Zakazać czy nie zakazać handlu alkoholem? Czy zamknięcie sklepów nocą będzie ograniczeniem wolności działalności gospodarczej, czy odwrotnie – sprzedaż wysokoprocentowych napojów ogranicza prawo do spokoju mieszkańców? Czy w niszy spowodowanej przez przymusową prohibicję powstaną mobilne meliny, czy też nad miastami w godzinach ciszy nocnej zapanuje wreszcie cisza nocna?
Redakcja „Życia Regionów” zapytała kilkanaście miast, zarówno tych wojewódzkich, jak i turystycznych, jak potraktowały to społeczno-ekonomiczne wyzwanie – czytaj str.16-17. Zwolennicy każdego rozwiązania znajdują w tych miastach poparcie.
Łodzianie nie chcieli
Są miasta, gdzie nic się nie zmieni. Kalisz, Częstochowa, Władysławowo, Wałbrzych, Białystok, Gdańsk i Toruń – rady miast postanowiły nie skorzystać z możliwości, jaką wprowadziła przyjęta w tym roku nowelizacja ustawy o wychowaniu w trzeźwości i przeciwdziałaniu alkoholizmowi. A ta przekazała w ręce włodarzy miast – wywrotową zupełnie jak na polskie podejście – możliwość zakazania sprzedaży alkoholu w nocy, nie tylko w całym mieście, ale też na terenie poszczególnych dzielnic, a nawet osiedli.
Nowelizacja zobowiązała też gminy do ustalenia limitu zezwoleń na sprzedaż alkoholu, osobno dla piwa, wina i wódek, czyli napojów o zawartości alkoholu powyżej 18 proc. A to jest nie tylko wódka czysta, ale też np. wódki kolorowe, które przeważnie mają moc 30–32 proc. Miasta musiały uchwalić zasady, gdzie takie sklepy mogą się znajdować. Zazwyczaj zakazano sprzedaży alkoholu w promieniu 50 m od szkół, kościołów, ośrodków leczenia uzależnień i noclegowni dla bezdomnych. Jeśli miasta nie ograniczyły nocnej sprzedaży, to, poza dwoma wyjątkami, nie wyznaczyły także miejsc publicznych, gdzie można by legalnie pić alkohol na świeżym powietrzu. Takim miastem jest Częstochowa. – Nie zdecydowaliśmy się na wyznaczanie miejsc publicznych, w których dozwolone byłoby spożywanie alkoholu, ale i nie ma na razie propozycji związanych z wprowadzeniem ograniczeń – informuje Włodzimierz Tutaj, rzecznik prasowy miasta.
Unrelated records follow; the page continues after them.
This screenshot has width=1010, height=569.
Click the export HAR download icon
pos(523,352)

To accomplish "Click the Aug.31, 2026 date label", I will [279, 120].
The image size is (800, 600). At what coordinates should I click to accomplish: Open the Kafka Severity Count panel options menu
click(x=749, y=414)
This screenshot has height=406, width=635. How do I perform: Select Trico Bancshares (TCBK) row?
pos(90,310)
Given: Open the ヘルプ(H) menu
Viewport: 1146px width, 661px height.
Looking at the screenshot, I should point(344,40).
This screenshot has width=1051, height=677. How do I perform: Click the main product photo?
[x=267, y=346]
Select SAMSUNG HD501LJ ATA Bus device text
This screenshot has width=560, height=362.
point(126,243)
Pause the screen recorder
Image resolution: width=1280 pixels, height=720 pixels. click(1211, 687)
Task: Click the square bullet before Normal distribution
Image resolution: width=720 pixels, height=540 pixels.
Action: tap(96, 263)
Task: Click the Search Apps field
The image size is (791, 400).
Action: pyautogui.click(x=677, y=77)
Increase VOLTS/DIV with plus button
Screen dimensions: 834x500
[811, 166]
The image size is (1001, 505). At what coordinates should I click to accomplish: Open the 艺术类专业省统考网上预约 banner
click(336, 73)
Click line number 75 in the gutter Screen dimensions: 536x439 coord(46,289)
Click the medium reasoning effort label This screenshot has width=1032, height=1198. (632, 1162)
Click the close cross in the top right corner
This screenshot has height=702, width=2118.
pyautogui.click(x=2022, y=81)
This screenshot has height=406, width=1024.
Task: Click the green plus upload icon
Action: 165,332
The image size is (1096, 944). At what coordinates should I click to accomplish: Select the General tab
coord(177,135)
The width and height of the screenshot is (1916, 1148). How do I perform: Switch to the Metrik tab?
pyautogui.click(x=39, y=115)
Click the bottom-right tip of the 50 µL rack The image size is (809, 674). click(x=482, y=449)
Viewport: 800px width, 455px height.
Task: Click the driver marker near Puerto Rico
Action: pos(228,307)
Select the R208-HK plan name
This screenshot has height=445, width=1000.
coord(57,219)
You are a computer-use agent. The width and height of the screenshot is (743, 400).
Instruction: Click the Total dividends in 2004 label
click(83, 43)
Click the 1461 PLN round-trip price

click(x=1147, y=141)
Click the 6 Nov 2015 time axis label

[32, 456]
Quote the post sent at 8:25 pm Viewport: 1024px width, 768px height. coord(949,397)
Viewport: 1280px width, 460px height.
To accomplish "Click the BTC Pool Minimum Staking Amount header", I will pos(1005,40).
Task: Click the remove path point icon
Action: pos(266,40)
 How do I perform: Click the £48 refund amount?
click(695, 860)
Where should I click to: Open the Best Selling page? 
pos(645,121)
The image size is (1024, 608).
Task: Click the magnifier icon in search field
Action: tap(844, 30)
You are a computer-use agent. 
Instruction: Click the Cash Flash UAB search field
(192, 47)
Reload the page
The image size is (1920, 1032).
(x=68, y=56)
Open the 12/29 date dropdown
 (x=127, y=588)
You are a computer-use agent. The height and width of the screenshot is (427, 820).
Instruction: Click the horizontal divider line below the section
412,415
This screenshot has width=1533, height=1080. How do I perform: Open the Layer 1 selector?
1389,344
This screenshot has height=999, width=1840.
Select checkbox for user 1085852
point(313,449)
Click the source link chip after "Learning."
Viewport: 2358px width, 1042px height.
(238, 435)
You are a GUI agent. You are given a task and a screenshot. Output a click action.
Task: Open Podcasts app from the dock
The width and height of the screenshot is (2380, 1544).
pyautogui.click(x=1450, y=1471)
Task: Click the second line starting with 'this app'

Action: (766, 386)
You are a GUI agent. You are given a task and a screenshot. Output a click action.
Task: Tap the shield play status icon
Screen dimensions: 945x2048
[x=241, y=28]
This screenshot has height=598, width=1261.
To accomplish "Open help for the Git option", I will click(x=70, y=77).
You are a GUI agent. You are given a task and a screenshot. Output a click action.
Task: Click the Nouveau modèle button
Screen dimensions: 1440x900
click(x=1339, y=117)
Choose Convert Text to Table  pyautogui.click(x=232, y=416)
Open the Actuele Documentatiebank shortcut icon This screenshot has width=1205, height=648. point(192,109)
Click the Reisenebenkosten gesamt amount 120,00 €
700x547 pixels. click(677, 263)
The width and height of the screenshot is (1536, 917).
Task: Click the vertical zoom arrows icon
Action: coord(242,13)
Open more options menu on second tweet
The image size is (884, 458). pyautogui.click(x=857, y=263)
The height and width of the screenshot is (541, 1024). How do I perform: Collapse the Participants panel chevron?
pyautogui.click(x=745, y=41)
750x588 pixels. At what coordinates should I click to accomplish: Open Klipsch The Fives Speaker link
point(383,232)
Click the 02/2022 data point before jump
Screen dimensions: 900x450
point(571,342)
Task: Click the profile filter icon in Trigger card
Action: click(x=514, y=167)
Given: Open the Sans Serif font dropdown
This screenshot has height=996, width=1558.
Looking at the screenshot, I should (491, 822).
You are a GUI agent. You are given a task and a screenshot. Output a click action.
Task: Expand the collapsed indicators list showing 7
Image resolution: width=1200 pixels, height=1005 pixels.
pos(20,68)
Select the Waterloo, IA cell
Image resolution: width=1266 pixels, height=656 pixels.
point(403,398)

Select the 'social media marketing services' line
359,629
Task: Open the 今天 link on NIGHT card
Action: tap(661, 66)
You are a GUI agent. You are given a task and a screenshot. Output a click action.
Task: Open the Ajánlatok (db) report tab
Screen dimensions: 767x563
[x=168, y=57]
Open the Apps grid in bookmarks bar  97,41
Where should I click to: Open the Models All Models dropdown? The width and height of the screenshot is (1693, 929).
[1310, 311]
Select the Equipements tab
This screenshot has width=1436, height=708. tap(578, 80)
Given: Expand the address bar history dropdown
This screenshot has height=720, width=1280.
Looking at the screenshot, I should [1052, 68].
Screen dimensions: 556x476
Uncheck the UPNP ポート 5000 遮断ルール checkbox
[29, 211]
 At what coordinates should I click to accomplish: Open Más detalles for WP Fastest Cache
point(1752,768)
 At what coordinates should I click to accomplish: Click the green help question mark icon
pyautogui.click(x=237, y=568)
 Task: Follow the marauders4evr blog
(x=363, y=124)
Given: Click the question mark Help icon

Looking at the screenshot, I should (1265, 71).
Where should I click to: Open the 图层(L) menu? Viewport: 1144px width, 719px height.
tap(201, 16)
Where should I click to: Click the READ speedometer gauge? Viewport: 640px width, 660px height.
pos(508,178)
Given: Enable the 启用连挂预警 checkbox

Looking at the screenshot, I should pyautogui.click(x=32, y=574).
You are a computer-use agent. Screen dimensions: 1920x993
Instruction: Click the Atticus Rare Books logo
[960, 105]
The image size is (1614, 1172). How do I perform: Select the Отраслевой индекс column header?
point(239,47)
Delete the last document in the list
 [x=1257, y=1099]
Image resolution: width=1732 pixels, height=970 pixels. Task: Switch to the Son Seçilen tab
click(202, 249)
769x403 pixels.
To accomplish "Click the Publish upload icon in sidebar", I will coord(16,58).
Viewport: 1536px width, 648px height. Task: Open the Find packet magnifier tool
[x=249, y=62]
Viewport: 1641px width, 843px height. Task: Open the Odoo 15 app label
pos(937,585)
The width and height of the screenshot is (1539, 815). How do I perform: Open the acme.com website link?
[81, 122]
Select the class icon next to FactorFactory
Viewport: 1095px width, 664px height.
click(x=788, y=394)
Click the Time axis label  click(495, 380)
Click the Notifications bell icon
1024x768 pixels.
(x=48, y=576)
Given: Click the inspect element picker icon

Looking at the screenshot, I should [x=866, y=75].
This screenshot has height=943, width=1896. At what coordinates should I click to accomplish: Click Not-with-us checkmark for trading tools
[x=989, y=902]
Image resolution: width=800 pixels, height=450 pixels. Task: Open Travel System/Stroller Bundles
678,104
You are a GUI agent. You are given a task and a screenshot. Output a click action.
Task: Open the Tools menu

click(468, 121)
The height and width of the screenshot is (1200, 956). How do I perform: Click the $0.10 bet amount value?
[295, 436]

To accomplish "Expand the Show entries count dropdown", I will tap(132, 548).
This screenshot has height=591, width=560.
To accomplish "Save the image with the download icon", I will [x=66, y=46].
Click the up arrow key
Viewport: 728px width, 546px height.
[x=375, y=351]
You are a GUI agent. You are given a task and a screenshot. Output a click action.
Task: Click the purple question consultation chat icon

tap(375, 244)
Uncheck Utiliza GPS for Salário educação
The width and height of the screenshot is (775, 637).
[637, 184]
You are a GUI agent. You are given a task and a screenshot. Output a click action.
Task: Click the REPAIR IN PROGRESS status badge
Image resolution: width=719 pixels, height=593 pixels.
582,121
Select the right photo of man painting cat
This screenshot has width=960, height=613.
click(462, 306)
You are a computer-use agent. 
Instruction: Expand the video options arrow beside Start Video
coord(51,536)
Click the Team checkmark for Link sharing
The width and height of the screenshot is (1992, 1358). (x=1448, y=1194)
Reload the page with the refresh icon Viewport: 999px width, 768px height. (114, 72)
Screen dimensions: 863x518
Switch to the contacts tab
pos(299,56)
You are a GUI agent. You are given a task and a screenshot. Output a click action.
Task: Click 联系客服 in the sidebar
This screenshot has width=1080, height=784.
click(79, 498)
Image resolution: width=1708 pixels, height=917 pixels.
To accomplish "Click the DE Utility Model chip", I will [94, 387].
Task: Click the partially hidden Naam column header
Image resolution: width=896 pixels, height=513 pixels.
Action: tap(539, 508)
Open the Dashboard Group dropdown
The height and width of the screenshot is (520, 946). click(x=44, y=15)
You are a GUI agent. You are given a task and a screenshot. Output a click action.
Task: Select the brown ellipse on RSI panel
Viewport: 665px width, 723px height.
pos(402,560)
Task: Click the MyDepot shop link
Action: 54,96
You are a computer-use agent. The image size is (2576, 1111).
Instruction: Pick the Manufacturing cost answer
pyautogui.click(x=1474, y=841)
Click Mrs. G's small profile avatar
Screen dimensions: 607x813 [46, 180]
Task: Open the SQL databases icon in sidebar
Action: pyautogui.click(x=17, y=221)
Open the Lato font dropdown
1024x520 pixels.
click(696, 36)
O braku nocnej prohibicji w Łodzi zadecydowali sami mieszkańcy. Władze podeszły do tego tematu tak poważnie, że przeprowadziły konsultacje za pomocą nie jednego, ale aż trzech sposobów. Odbyły się sondaż telefoniczny, głosowanie w internecie i wreszcie – ankieta przeprowadzona przez urzędników. – Przyjęliśmy trzy metody badawcze, żeby nikogo z mieszkańców nie wykluczyć i dotrzeć do jak najszerszej grupy – mówi Piotr Bors, dyrektor biura promocji Urzędu Miasta Łodzi.